The fourth and fifth reasons given by the ALJ were not proper. See Schneider v. Commissioner of Social Sec. Admin., 223 F.3d 968, 974-75 (9th Cir. 2000)(finding that the ALJ should have considered letters submitted by the claimant's ex-employers and friends in evaluating the severity of the claimant's functional limitations), Smith v. Bowen, 849 F.2d 1222, 1226 (9th Cir. 1988)("[D]escriptions by friends and family members in a position to observe [plaintiff's] symptoms and daily activities have routinely been treated as competent evidence."); Bruce v. Astrue, 557 F.3d 1113, 1115 (9th Cir. 2009)("[T]he ALJ should not have discredited her testimony on the basis of its relevance or irrelevance to medical conclusions."); 20 C.F.R. § 404.1513(d)(4) (evidence by lay witnesses may be used to show "the severity of [a claimant's] impairment(s) and how it affects [the claimant's] ability to work").

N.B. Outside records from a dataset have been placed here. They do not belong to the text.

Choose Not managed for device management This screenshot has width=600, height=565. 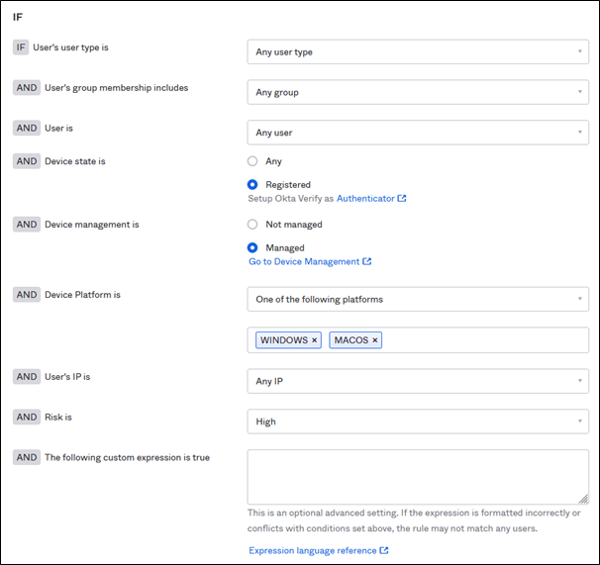254,225
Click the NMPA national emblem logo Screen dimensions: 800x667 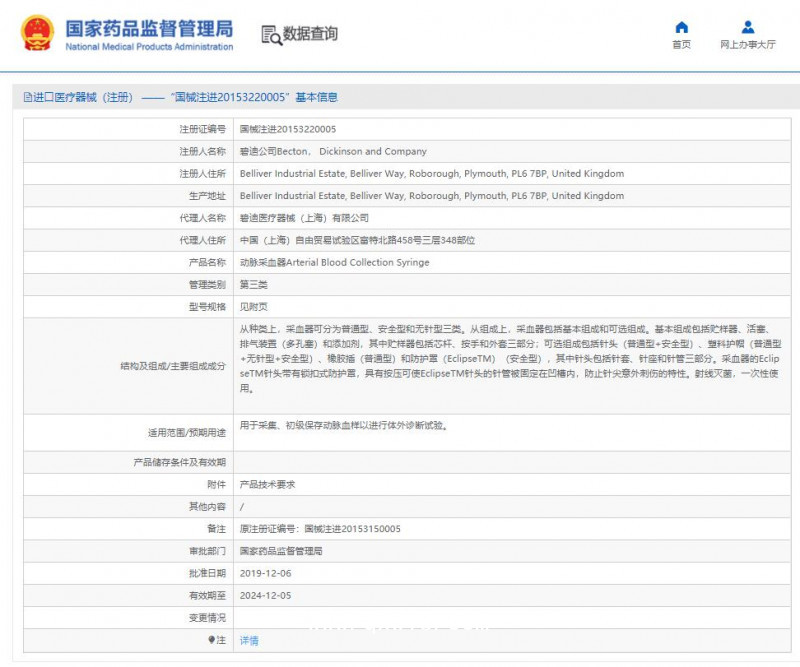click(x=36, y=31)
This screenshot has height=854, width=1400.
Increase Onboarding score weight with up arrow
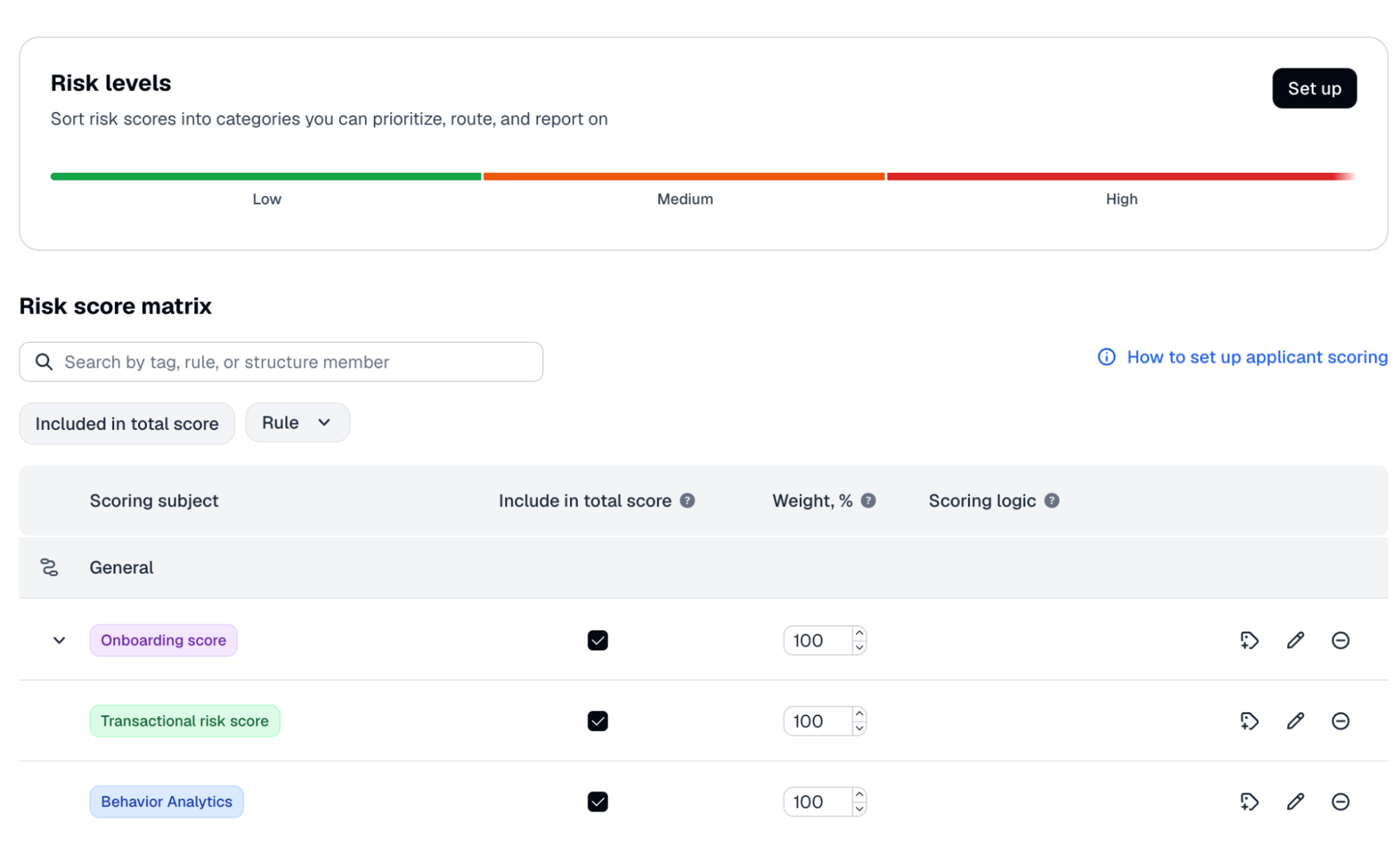(859, 633)
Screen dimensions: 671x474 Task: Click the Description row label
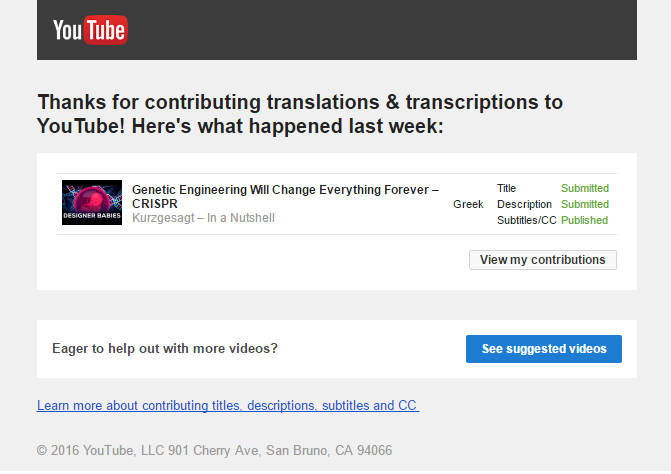point(524,204)
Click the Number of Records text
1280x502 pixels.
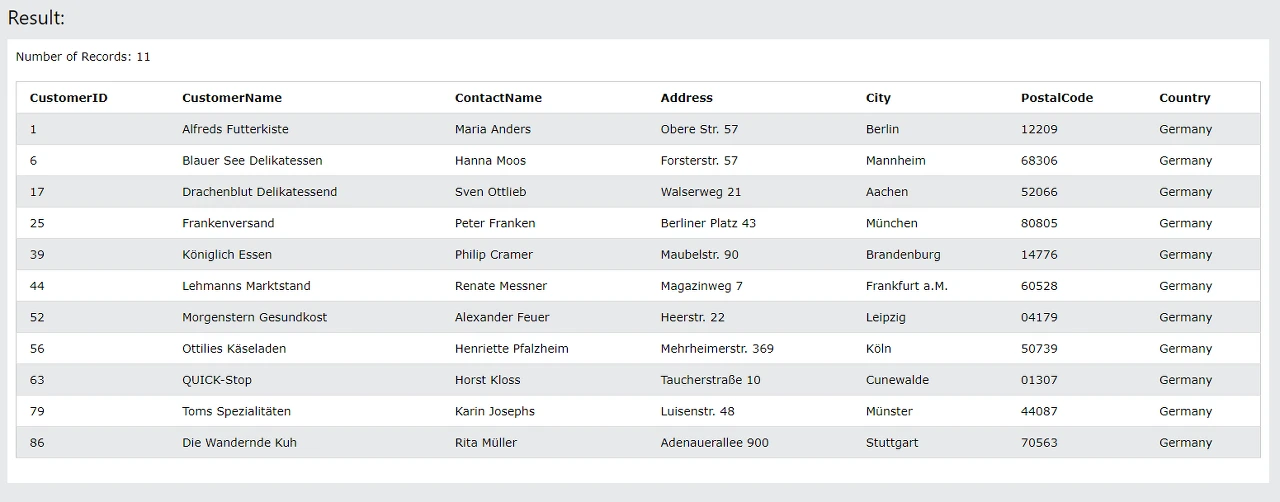[83, 57]
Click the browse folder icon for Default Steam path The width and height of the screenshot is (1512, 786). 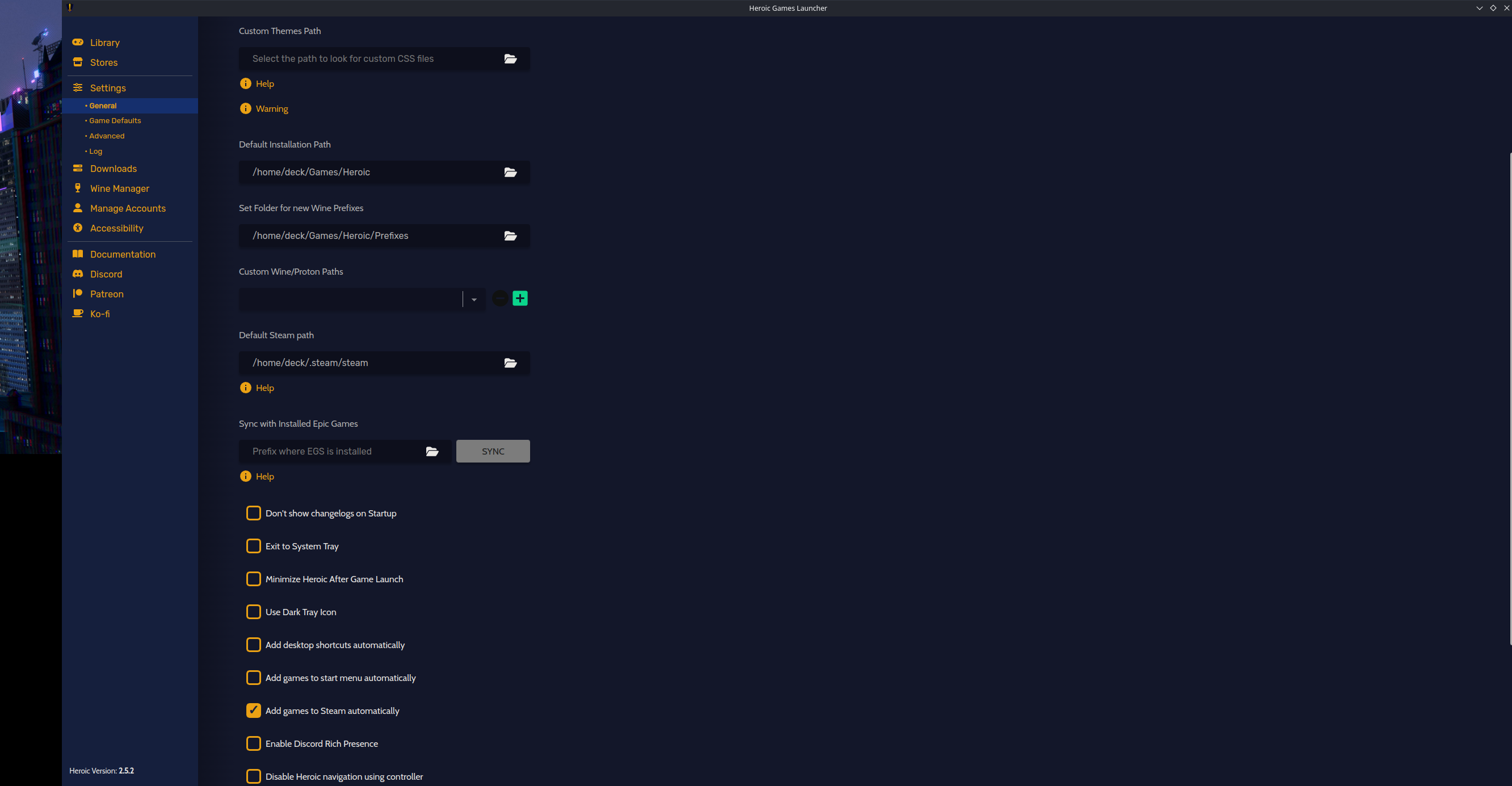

However, the first, second and third reasons given by the ALJ were proper. As noted by the ALJ (see AR 16), plaintiff's sister's report contains inconsistencies --specifically, her statement that plaintiff is unable to go outside alone (AR 133) is inconsistent with her statement that plaintiff does not need anyone to accompany him when he goes out (AR 134); and her statement that plaintiff does not socialize (AR 134) is inconsistent with her statement that plaintiff has no problems getting along with friends, family, neighbors, others and authority figures (AR 135). Moreover, as noted by the ALJ (see AR 16), plaintiff's sister's statements were inconsistent with plaintiff's statements to Dr. Rhodes -Campbell that he sleeps well with medication and is able to do household chores, run errands, and cook (AR 287). Finally, as noted by the ALJ (see AR 16-17), plaintiff's sister's statements about plaintiff's activities and limitations were not consistent with the overall medical record. See Bayliss v. Barnhart, 427 F.3d 1211, 1218 (9th Cir. 2005)(Inconsistency with the medical evidence is a germane reason for discrediting the testimony of a lay witness).

ORDER

For the foregoing reasons, the decision of the Commissioner is affirmed.